## Document segment
- - -
In a series of say 300 rolls in craps. How many times will a 6 or 8 appear between the 7s? This is just looking at the series of numbers, no "points" or anything else. I've done some thinking I think it will be around 80% of the time a 6 or 8 will get in between the 7s.
Any help is appreciated! Thanks to the Wizard for creating this site.
Keith
Quote: kwalter827Hi! My first post, hope you math wizards can answer this one...
In a series of say 300 rolls in craps. How many times will a 6 or 8 appear between the 7s? This is just looking at the series of numbers, no "points" or anything else. I've done some thinking I think it will be around 80% of the time a 6 or 8 will get in between the 7s.
Any help is appreciated! Thanks to the Wizard for creating this site.
Keith
Below are the chances up to 10 6s or 8s before a 7.
62.50% 1 or more
39.06% 2 or more
24.41% 3 or more
15.26% 4 or more
9.54% 5 or more
5.96% 6 or more
3.73% 7 or more
2.33% 8 or more
1.46% 9 or more
0.91% 10 or more
I think you are asking in your question: in 300 dice rolls what is the probability of getting at least 1 6 or 8 in between 2 7s?
at least 2 6s or 8s in between 2 7s? at least 3 or more? In other words, you want to know the distribution of 6s and 8s between 2 7s. There also can be NO 6s and 8s between 2 7s.
That is a slightly different question from how many 6s or 8s can one get before a 7 rolls 1 time.
I do have results somewhere, maybe even actual calculations. I have to look for them.
In 300 dice rolls, on average, you would see ~133 6,7 and 8s.
expected number of 7s would be 50.
edit:
I have to run
Quote: kwalter827Guido111,
Thanks for your help! You are on the right track! I am interested in the EVENT of 300 rolls, and looking at the distribition of 7s, 6/8s. I figured from previous posts that there would be around 6 double 7s (2-7s together) and 1 triple 7(3 7s in a row) so obviously there would be no 6s or 8s between them, but what about the other 43 7s?
- - -
## Data provided

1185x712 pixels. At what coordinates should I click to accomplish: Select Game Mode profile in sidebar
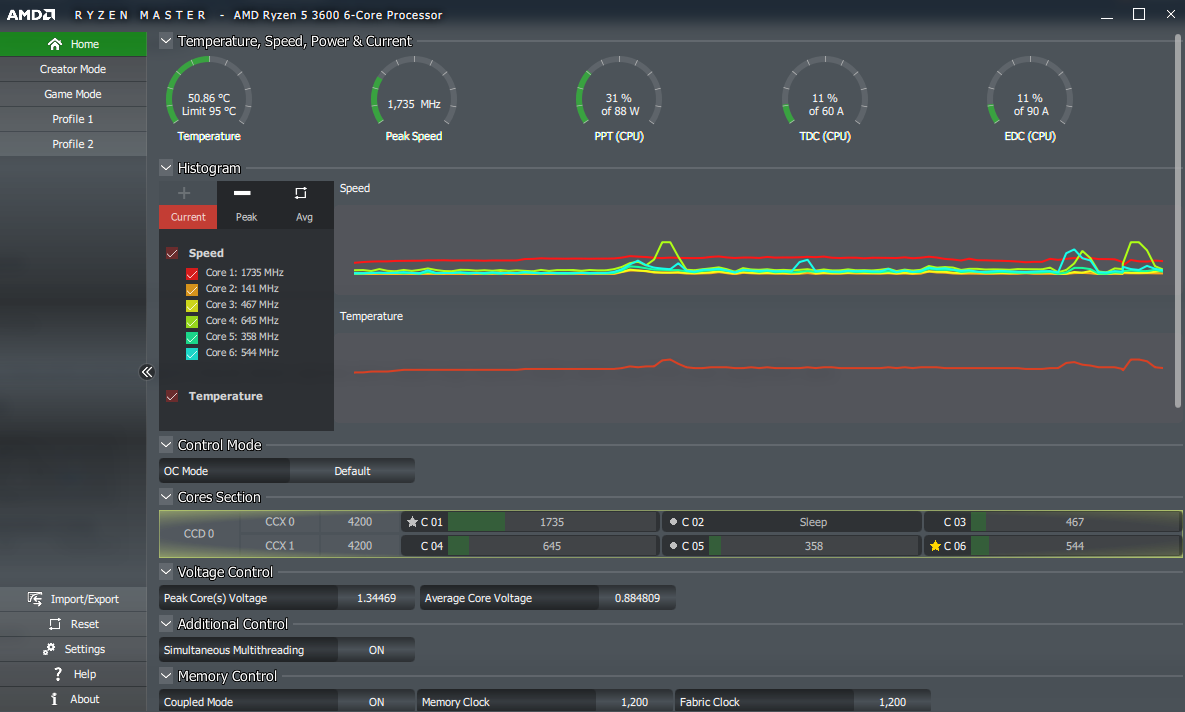(73, 94)
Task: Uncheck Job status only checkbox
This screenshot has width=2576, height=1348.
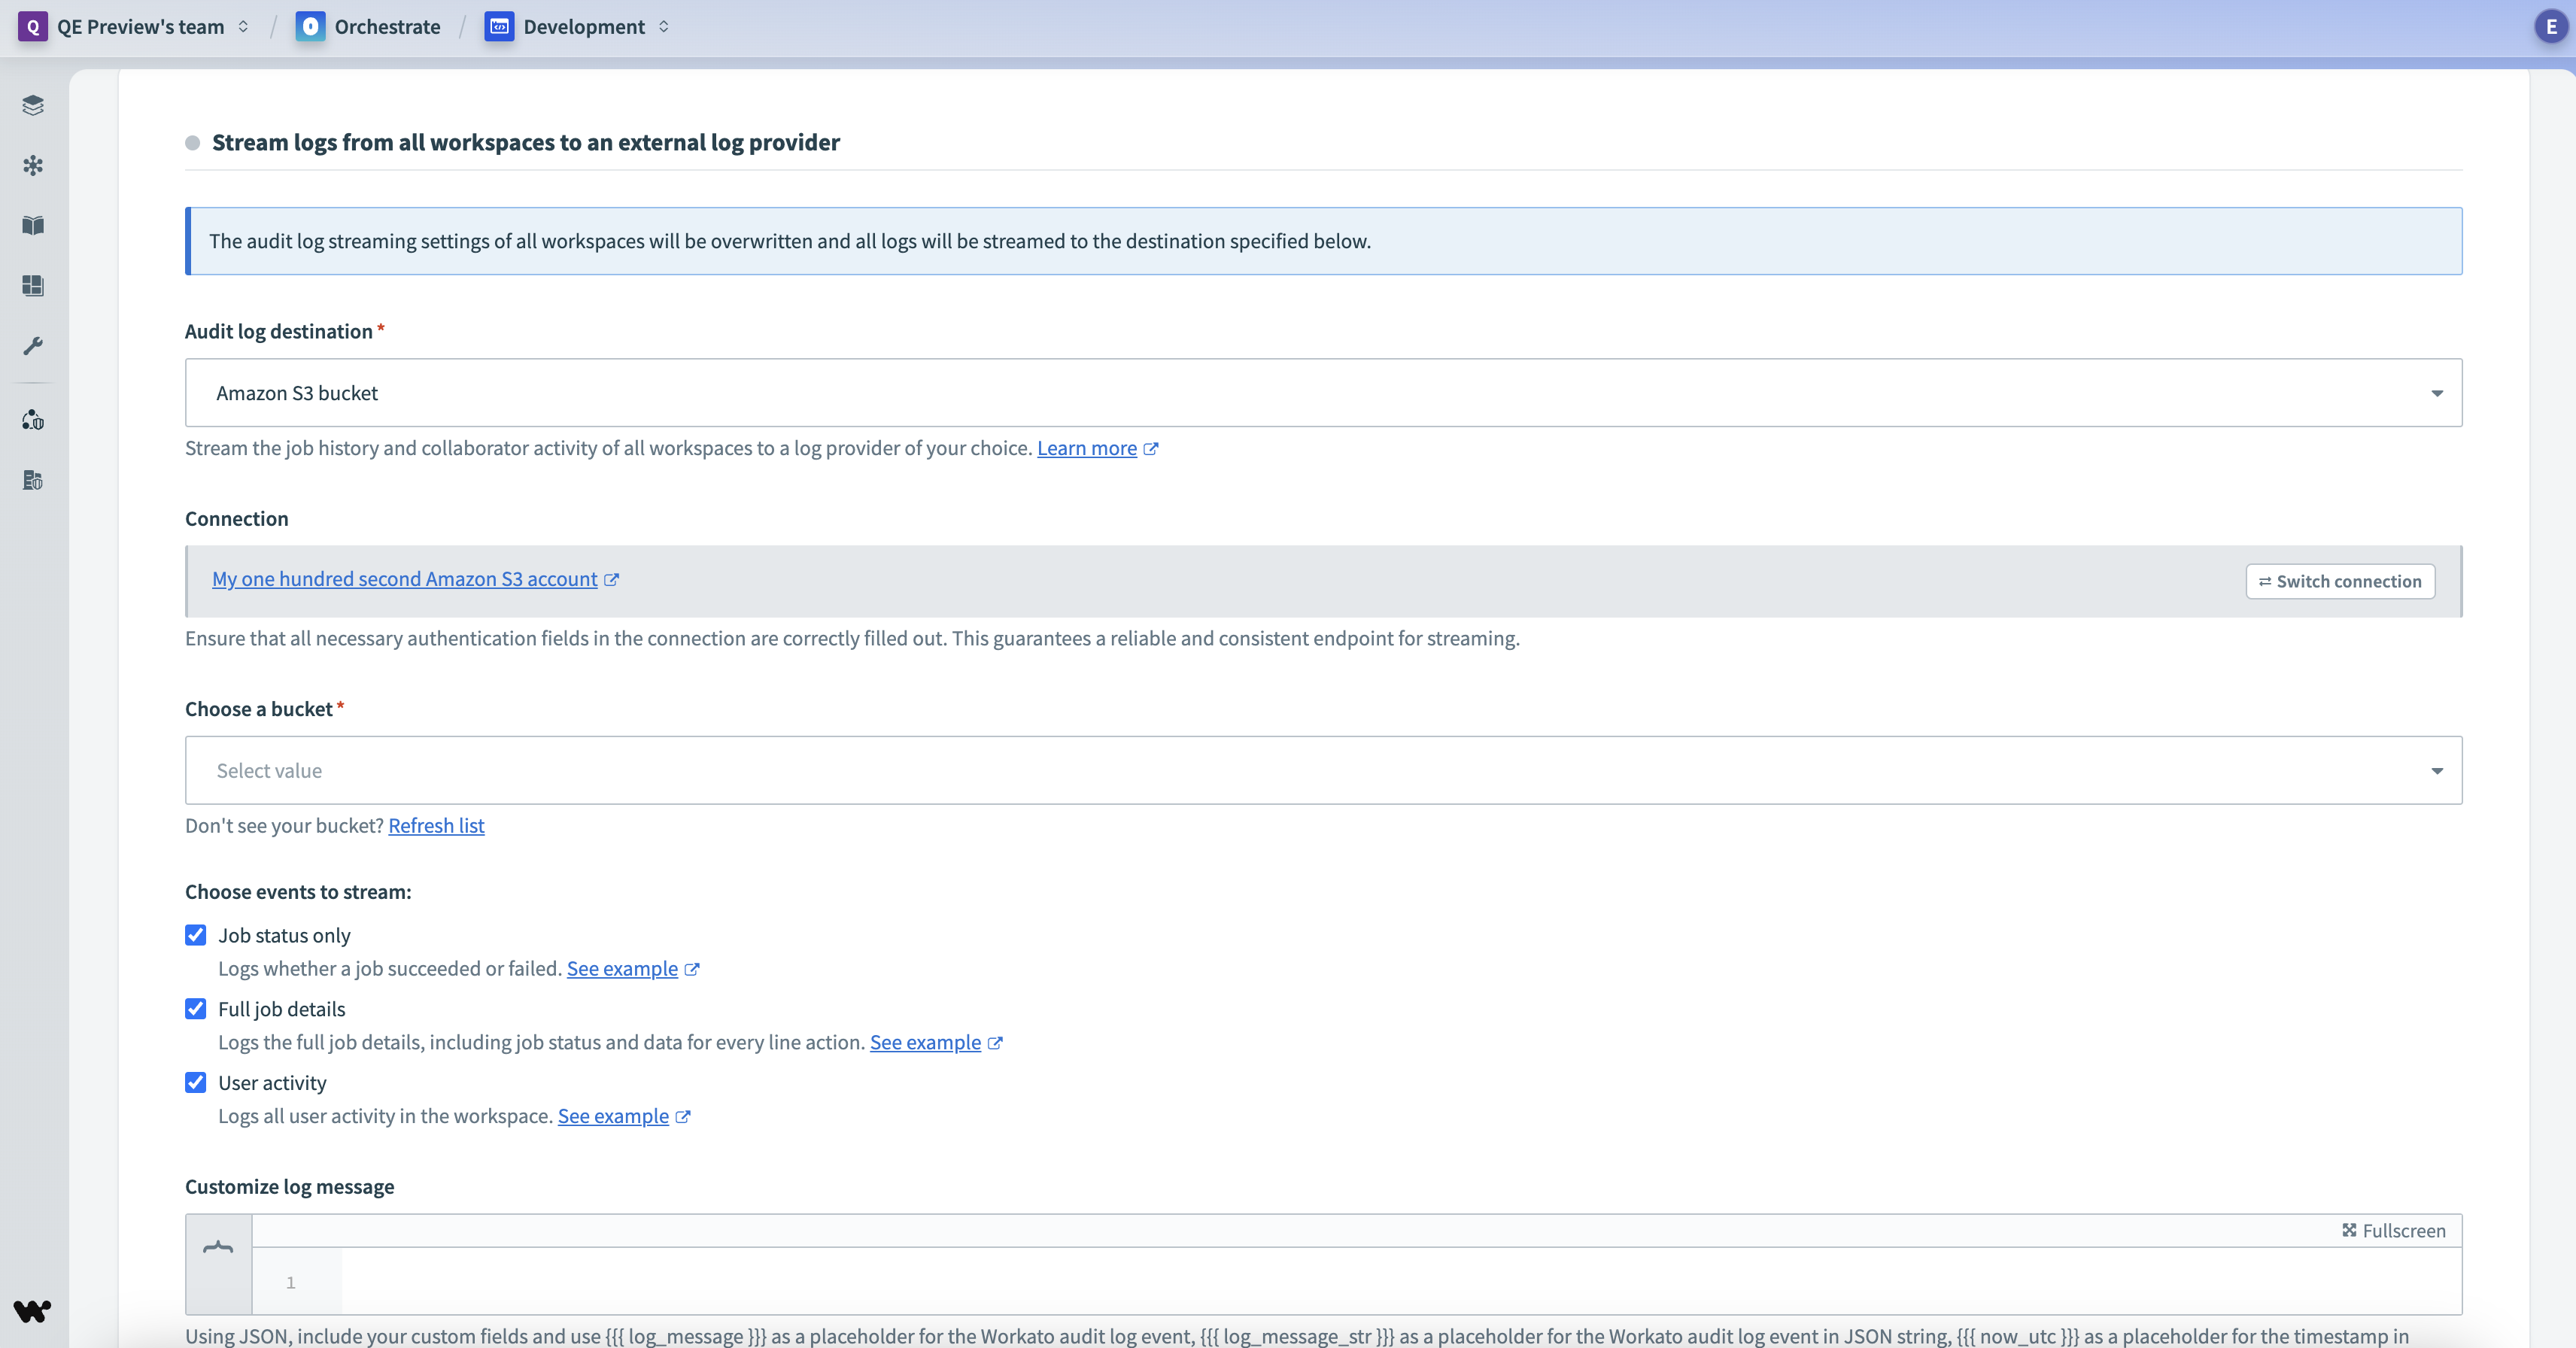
- - -
## Directives
1) Answer these from the craps thread:
(a) What percentage does the reply give for 1 or more 6s or 8s before a 7?
(b) How many 7s are expected in 300 rolls?
(c) How many triple 7s did the original poster figure there would be?
2) In the craps thread, swap "distribution" for "spread" and write out the passage from "at least 2 6s" up to and including "6,7 and 8s.".

## Solution list
1)
(a) 62.50%
(b) 50
(c) 1

2)
at least 2 6s or 8s in between 2 7s? at least 3 or more? In other words, you want to know the spread of 6s and 8s between 2 7s. There also can be NO 6s and 8s between 2 7s.
That is a slightly different question from how many 6s or 8s can one get before a 7 rolls 1 time.
I do have results somewhere, maybe even actual calculations. I have to look for them.
In 300 dice rolls, on average, you would see ~133 6,7 and 8s.